I thought this was common knowledge, but it's a good reminder for anyone who doesn't know.


This is absolutely not common knowledge. I have never seen an applicant use \A or \Z instead of ^/$.

They typically also use and/or instead of &&/|| and potentially introduce subtle bugs into their code when the former would suffice.


Er, the latter! You almost never need to use and/or compared to how frequently you use &&/||. Sorry for the mistake.


NO. Every f-king book teaches us to use $^, every f-king article on the web. Stop breaking standards, we use it because we used too.

It has never been a common knowledge. Ask all rubyists your know and you will see it.


I have no ruby knowledge of any kind. Do you mean this is common knowledge in the relevant field?

The regular expressions I _am_ familiar with would work as expected and usually need a special modifier/flag to match over multiple lines. So - I learned something new.


A subtle problem with this "common knowledge": \z is different across languages.

In PCRE (Perl and Ruby), \z matches the end of a string; \Z matches the end of a string but allows for a single trailing newline.

In Python, \Z matches the end of a string. There is no \z.

In POSIX extended regexes, there is no \z or \Z. I think. Who knows, man.


I've never heard of this before. Not only is this surprising, the fix is ugly.


Captain Obvious:

All who says "I knew it" are just wanna look smarter than others.
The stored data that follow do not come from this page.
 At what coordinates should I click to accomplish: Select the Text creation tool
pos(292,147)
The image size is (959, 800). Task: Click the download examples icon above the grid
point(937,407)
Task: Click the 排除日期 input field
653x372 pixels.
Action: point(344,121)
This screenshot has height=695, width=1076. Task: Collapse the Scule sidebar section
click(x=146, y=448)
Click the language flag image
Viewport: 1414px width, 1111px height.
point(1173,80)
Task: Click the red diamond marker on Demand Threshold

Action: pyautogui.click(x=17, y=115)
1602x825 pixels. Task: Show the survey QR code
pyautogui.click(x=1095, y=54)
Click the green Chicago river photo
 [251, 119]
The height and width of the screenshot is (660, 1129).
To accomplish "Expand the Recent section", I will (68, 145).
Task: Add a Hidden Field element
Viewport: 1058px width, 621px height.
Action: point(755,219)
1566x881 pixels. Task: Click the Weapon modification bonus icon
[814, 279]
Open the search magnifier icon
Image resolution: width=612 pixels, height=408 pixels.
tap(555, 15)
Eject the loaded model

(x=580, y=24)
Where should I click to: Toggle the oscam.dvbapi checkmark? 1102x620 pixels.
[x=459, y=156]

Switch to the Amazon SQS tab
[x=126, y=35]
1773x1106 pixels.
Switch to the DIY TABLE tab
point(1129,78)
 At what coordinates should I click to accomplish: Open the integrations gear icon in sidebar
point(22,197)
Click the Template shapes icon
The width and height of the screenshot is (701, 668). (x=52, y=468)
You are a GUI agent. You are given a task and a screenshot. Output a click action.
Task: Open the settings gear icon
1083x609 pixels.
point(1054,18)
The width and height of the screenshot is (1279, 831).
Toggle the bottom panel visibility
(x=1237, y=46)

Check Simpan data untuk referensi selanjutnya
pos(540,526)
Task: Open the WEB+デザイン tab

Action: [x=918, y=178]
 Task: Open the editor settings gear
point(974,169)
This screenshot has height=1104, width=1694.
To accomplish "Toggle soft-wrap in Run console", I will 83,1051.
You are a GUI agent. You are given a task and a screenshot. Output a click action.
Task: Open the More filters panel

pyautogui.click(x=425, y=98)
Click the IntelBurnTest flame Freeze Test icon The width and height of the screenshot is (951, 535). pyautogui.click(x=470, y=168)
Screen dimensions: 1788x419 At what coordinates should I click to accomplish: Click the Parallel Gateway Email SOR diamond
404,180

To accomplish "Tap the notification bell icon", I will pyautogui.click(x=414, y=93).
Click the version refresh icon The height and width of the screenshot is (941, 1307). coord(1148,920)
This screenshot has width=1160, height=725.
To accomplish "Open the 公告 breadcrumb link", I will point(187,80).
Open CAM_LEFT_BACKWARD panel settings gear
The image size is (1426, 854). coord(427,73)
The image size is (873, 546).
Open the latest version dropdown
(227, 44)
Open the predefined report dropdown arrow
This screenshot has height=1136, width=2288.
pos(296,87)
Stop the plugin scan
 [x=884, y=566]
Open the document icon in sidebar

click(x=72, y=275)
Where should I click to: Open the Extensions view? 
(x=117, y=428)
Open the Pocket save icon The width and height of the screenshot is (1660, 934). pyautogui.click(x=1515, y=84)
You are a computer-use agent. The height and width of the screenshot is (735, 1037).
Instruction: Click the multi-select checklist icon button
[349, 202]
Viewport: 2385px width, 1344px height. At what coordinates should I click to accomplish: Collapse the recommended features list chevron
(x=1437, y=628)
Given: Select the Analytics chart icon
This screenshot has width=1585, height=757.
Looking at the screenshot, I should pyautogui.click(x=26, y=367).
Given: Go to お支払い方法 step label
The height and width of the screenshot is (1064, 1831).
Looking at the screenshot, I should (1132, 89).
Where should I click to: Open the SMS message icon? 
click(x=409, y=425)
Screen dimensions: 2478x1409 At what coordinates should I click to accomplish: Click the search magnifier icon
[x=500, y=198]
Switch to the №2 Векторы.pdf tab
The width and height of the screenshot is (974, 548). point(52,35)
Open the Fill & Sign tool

It's OK but it doesn't mean that others knew it.


While I would agree that ^$ are the standard and probably vastly used around the Ruby world (so good job calling us on it Egor), it is nice to see http://rubular.com/ mention \A and \Z in its Regex Quick Reference.


rubular is a nice thing +1. But obviously mention in Quick Reference worth nothing if we compare it with 999 books that use ^$ :(


:( He called me a brogrammer...


whops


Seriously dude, your misplaced sense of humour is gonna ruin an otherwise informing piece.


honestly, I have no idea what really brogrammer means :D Just sounds funny to me. Removed that! Sorry if it was not called for, I did it not by purpose.


I personally find the word "brogrammer" applicable to about 95% of Ruby programmers.